Sunscreen can be a potential irritant for people with sensitive skin and eczema, but sun protection is still important. Avoiding the strongest sun of the day (between 11:00 a.m. and 4:00 p.m.), wearing a wide brim hat and long protective layers, and seeking shade should be the first steps for sun safety.

Select the Right Sunscreen

There are two types of sunscreens – chemical filters and physical blocks. Physical blocks are the type generally recommended for people with eczema. Ingredients to look for are titanium dioxide and zinc oxide. These sunscreens create a physical block on the surface of the skin and help to protect it by reflecting the sun’s damaging rays.
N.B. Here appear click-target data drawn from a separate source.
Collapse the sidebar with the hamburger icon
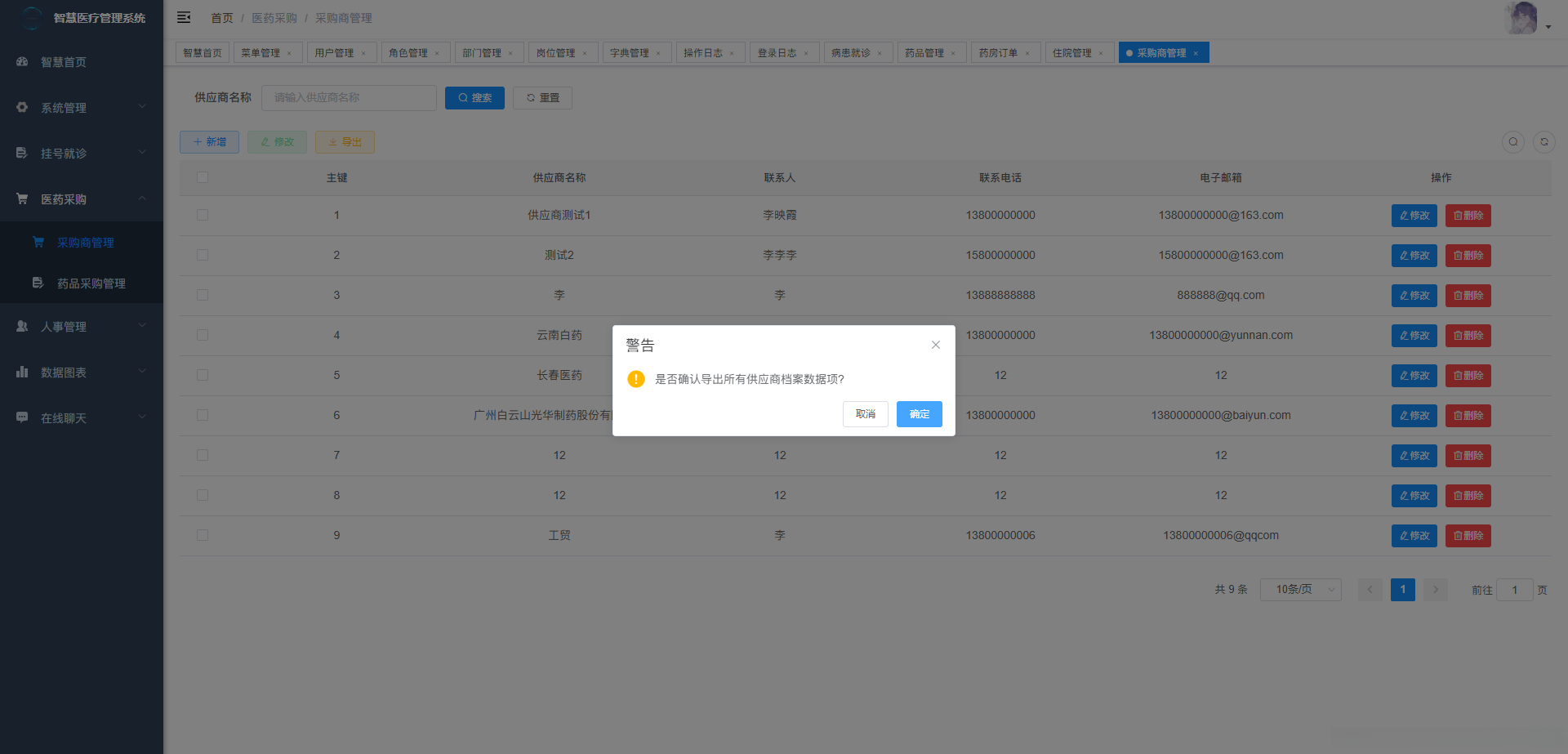 click(184, 17)
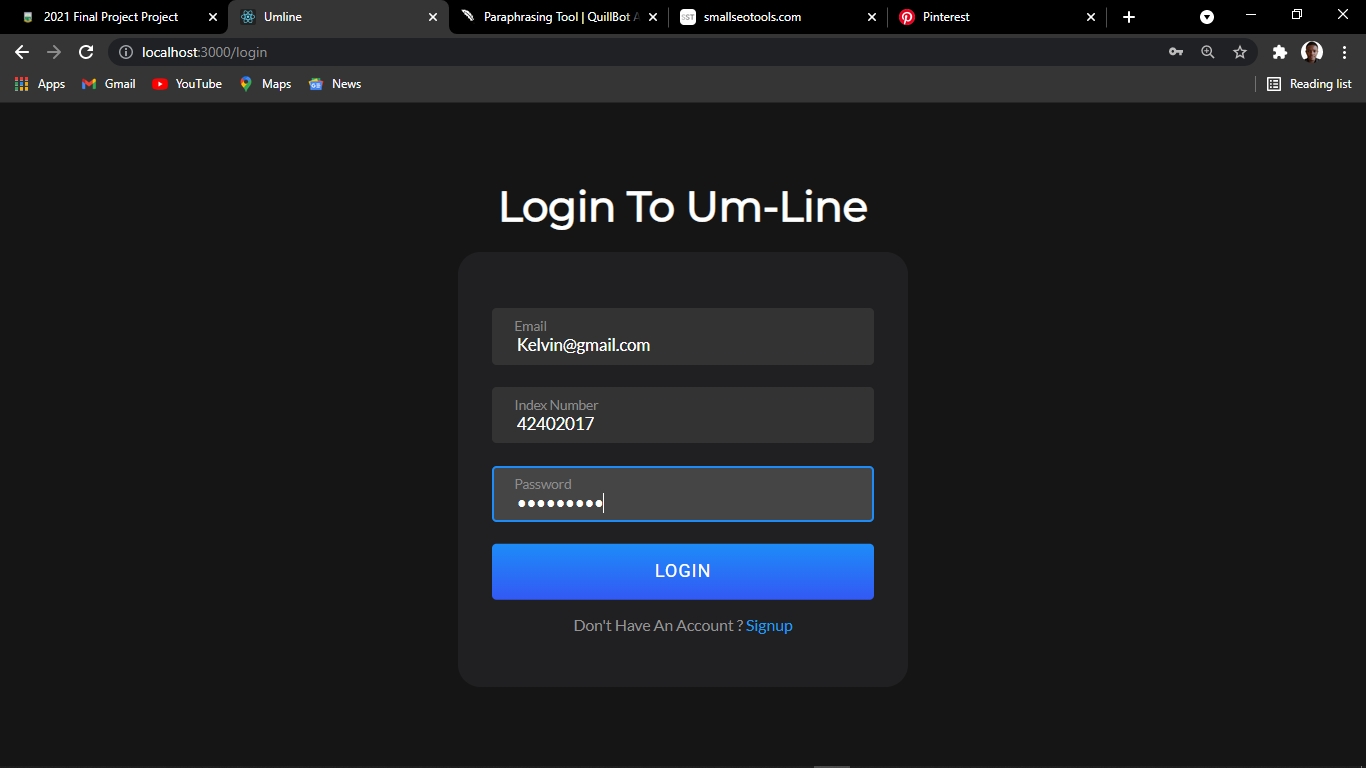The image size is (1366, 768).
Task: Click the back navigation arrow
Action: (x=21, y=52)
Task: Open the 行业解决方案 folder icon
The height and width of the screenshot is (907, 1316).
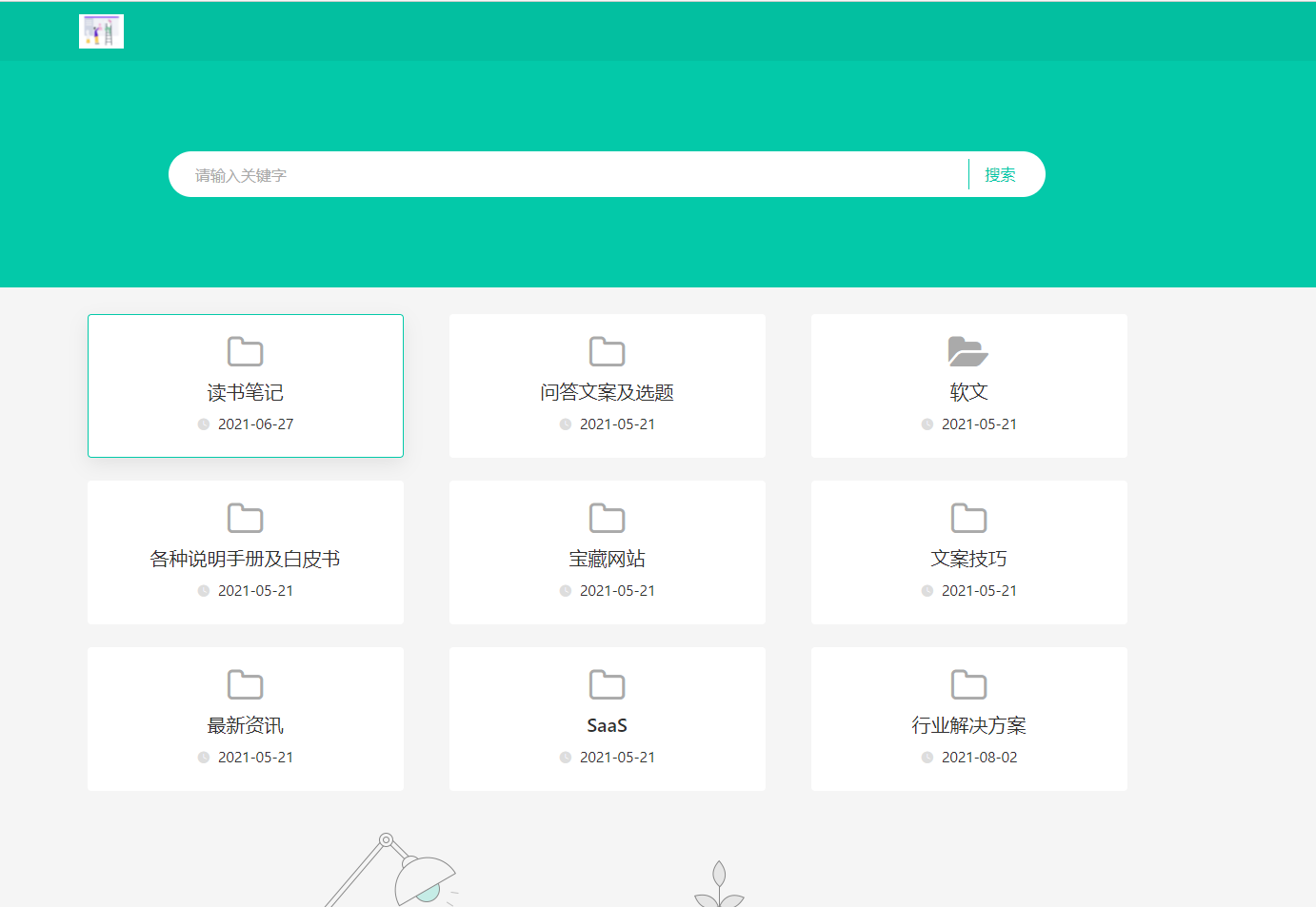Action: 968,683
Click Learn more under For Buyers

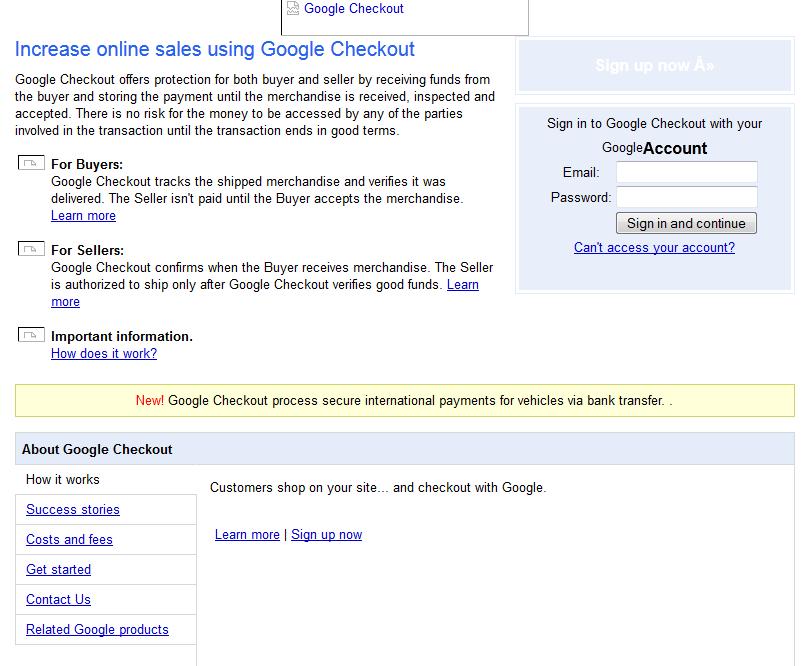coord(83,215)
Generally speaking, people with eczema may find they prefer choosing a sunscreen that is both fragrance-free and cream based, over spray-on
formulations, as they may be more moisturizing and less irritating to the skin.

Stay Cool

Avoid overheating and sweating when possible, including avoiding the strongest sun of the day. Air conditioning can be helpful, as can keeping babies and children in the shade.

Keep Active

Swimming can be a good activity to stay cool and active at the time, but remember to shower off after swimming, and apply a moisturizer as soon as possible after the shower or bath. Also, if you are swimming outdoors, remember to reapply your sunscreen every two hours.

Dr. Ian Tin Yue Wong is a Dermatology Resident Physician training at the University of British Columbia where he will undergo an intensive five-year program of advanced medical and surgical training in the prevention, recognition, and treatment of diseases of the skin, hair, and nails. Before medical school, Ian also trained and practiced as a community pharmacist. Today, he integrates his knowledge of pharmacology and pharmaceutical care to optimize medical care for the skin patient community.